Deepwater Horizon crude oil deposited on Gulf coast beaches by storm waves was subsequently covered by layers of sand and now is found in inch-thick slabs buried as deep as 60 cm within the supratidal zone of the beaches. Some of the oil-contaminated sand was machine-sifted on site, which produced thick sand layers with a large number of embedded pea-size oil particles. Fate and potential impact of oil layers and oil particles on beach ecology and water quality are not understood.

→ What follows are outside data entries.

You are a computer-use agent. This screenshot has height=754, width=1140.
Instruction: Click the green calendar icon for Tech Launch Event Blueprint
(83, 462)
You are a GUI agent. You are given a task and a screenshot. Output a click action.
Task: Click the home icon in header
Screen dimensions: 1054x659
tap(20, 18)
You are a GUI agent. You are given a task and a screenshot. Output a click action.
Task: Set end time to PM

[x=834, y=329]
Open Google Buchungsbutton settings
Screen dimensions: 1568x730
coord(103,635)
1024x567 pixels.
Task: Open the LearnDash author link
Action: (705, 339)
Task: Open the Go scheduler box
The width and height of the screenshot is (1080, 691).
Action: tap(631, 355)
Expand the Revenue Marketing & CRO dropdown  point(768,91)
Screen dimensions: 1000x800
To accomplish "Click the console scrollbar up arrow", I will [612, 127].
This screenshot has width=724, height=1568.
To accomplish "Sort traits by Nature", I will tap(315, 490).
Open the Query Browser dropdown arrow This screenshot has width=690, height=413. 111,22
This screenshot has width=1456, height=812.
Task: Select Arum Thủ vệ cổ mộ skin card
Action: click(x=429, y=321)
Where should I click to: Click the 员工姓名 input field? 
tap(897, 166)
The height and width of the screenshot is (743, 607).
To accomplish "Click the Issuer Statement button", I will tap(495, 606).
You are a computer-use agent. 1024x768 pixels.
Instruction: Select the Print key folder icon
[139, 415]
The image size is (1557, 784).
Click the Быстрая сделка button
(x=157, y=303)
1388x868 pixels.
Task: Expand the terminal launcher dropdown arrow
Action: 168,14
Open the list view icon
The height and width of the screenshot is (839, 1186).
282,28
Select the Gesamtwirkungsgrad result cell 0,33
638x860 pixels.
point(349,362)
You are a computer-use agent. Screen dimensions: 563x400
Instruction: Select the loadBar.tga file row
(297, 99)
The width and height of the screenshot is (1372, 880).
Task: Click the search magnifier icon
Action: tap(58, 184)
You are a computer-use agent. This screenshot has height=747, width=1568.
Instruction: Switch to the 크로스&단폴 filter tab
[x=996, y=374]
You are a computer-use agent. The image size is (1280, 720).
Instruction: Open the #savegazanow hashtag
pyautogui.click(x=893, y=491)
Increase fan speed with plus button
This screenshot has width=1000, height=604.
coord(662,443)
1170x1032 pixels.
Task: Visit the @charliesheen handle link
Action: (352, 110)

The proposed study investigates degradation of Deepwater Horizon oil embedded in Gulf sandy beaches and the processes that affect this decomposition.
The project will:
1. Produce quantitative data on the degradation rates of oil embedded at different depths ( 0-60 cm) in permeable dry beach sand and assess the changes in oil chemical composition over a time period of one year
2. Quantify oil degradation in sand sediments flushed by pore water for different flow rates and oxygen concentrations in the water
3. Analyze the long-term response of the microbial community associated with the embedded oil
4. Identify microbial species that are indicative of oil degradation in Gulf beach sands
The methods include in-situ experiments at Pensacola Beach on embedded oil degradation, laboratory column reactor experiments addressing oil degradation in beach sands percolated by seawater, identification of microbes extracted from the contaminated sands and culturing of the dominant oil degrading bacteria. Oil will be characterized using a GC-MS and a spectrofluorometer. Changes in microbial community composition and activity will be assessed using a combination of culture-based and cultivation-independent molecular techniques.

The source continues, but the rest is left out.